Last month, 158 giant Galapagos tortoises were reintroduced to the island of Floreana in the southern region of the Galapagos archipelago where the local species has been extinct for 150 years.
Why is this news, you may well ask? Well, for two reasons. This is the first reintroduction of an island-specific tortoise species to their home island and is the first of twelve more that are being worked on at the Darwin center in Academy Bay.
And, second, I have been lucky enough to sail to and cruise the Galapagos islands twice, once before Ecuador created the national park and once after. They were two very different experiences.
On our first visit to the islands, 600 miles west of Ecuador, we were free to roam the archipelago and explore the islands and the flora and fauna in much the same natural condition that Charles Darwin had found it in the 1830s.
On the second visit in the 1990s, we found the islands governed as a park and our cruising mobility was strictly limited to the anchorages at Wreck Bay and Academy Bay. This was intended to protect the natural flora and fauna.
In the 1800s, the islands were a watering and provisional stop for whalers from New England and Britain. They captured tortoises for food and left pigs and goats to reproduce for food in years to come. These non-indigenous animals gradually destroyed the tortoises’ natural habitats and by the 1870s the tortoise population on Floreana was virtually extinct.

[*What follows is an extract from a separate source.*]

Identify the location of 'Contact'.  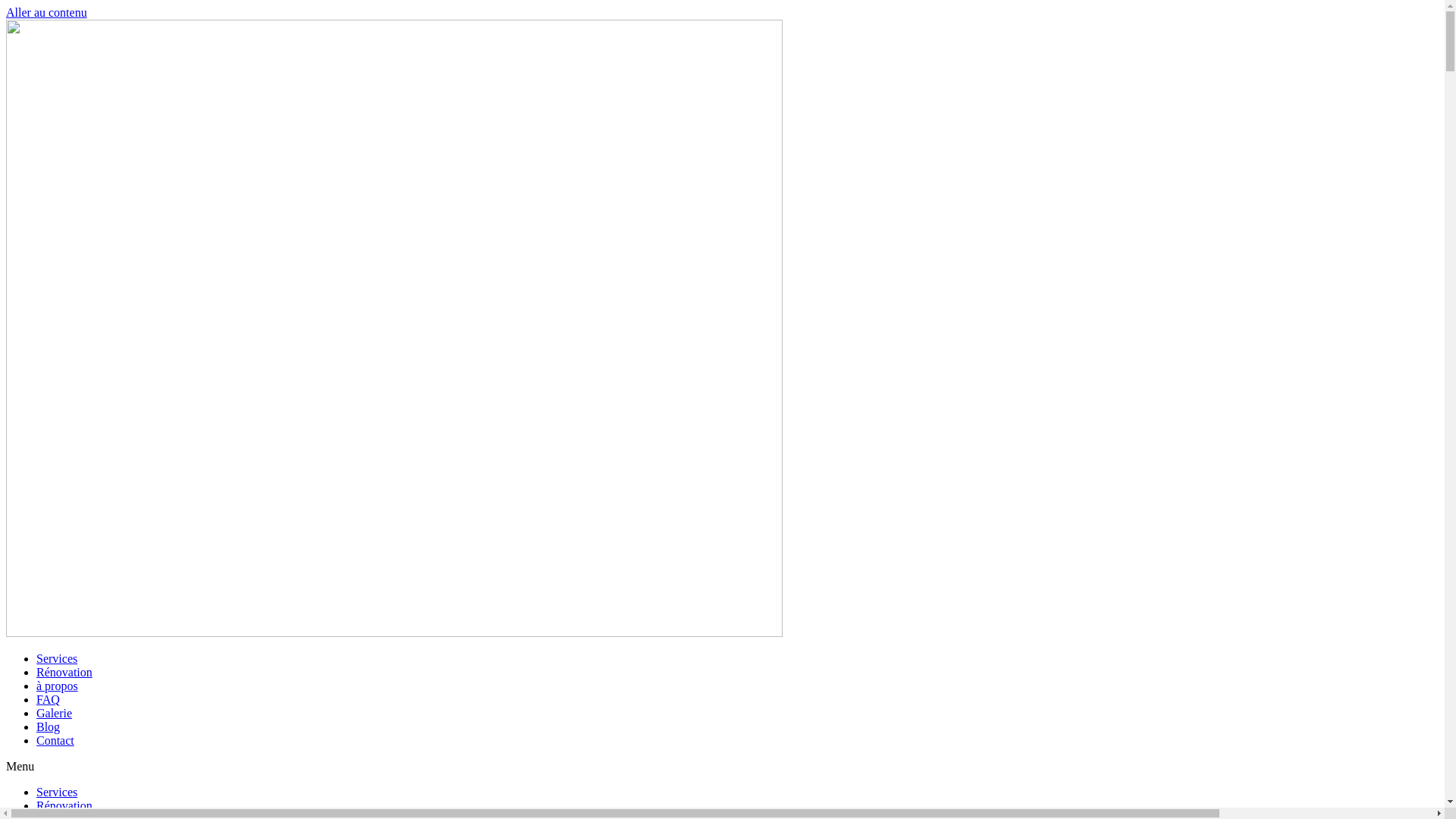
(55, 739).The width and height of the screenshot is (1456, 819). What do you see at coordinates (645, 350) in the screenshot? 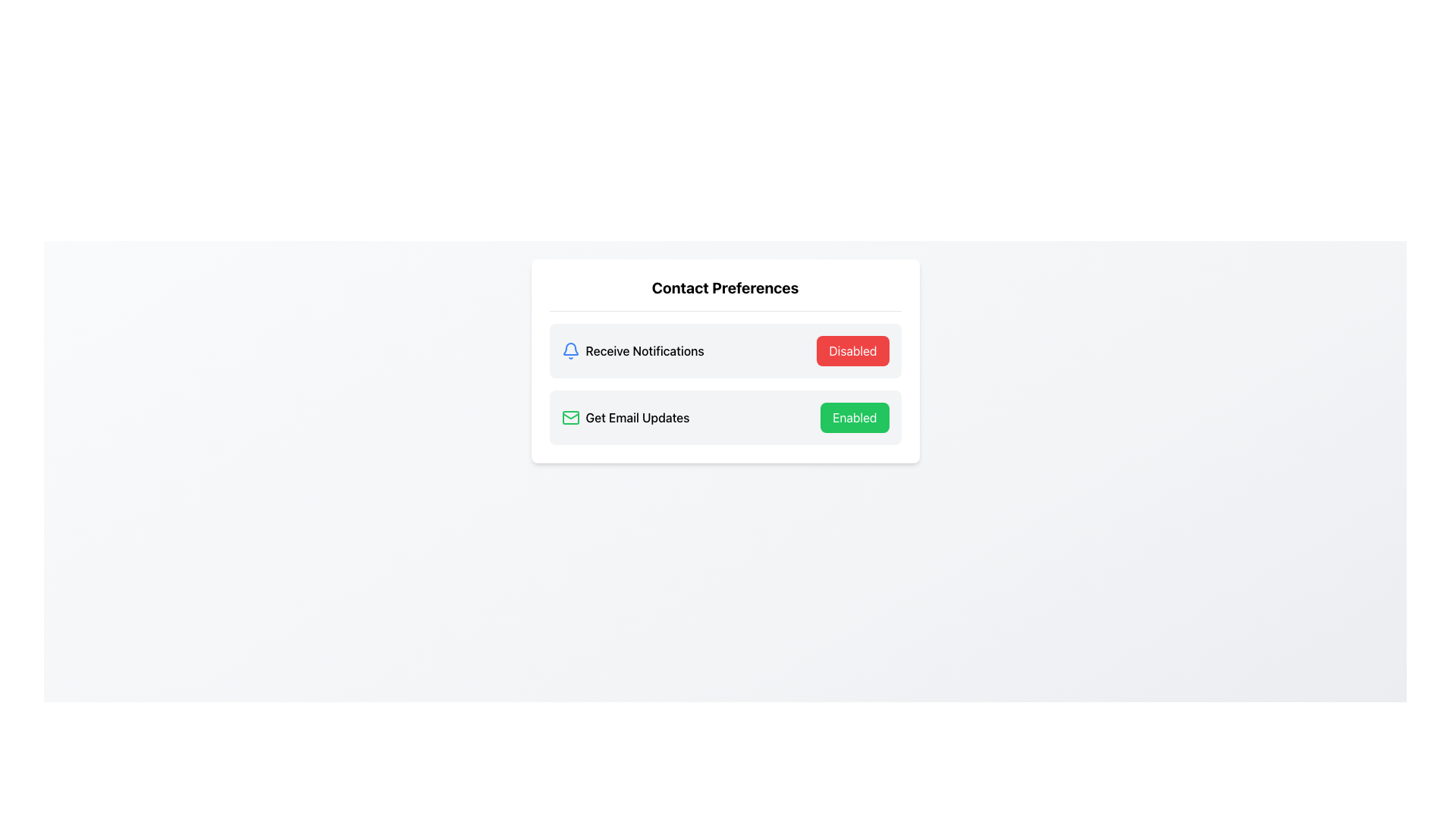
I see `the text label indicating 'Receive Notifications', which is positioned to the right of a bell icon and left of a button labeled 'Disabled'` at bounding box center [645, 350].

We’ve spent many a night anchored in Floreans’s Post Office Bay where out-bound whalers of old would leave mail to be delivered by whalers who were headed home. Today, tourists can leave mail in the post box and it will be posted by the Whittmer family who have run a small hotel on the island since the 1930s. It will be delivered with that truly unique Floreana, Galapagos post mark.
The restoration of the island-specific species of Galapagos tortoises is a multi-year project that goes hand in hand with the gradual elimination of the non-indigenous animals. Both projects are actively funded and going forward.
When we were there on our first visit, we were asked by locals to hunt pigs and goats as we explored the islands, which we did. Many an afternoon was spent roasting that day’s kill for dinner. But, the effort needed to be much bigger than local hunters and itinerant cruisers could provide. Once the national park was formed and with the Ecuadorian government funding the Darwin Station, a proper eradication program was put into place.
One day on our second visit, we rented horses and hired a guide to lead us up the central mountain on Santa Cruz to look for tortoises in the wild. After a couple of hours and a few false starts, we finally found a marshy area and low and behold there were three giant Galapagos tortoises lolling in the muddy water.
We left the horses with the guide and crept silently toward them through the bushes. They move slowly if at all so it was startling for a large tortoise to raise his big, blocky head and look at us with prehistoric yellow eyes. And then, it hissed its warning.
So, 158 Floreana tortoises raised at the Darwin Station are now home again on their island. In the grand scheme of things, that’s got to be a good thing.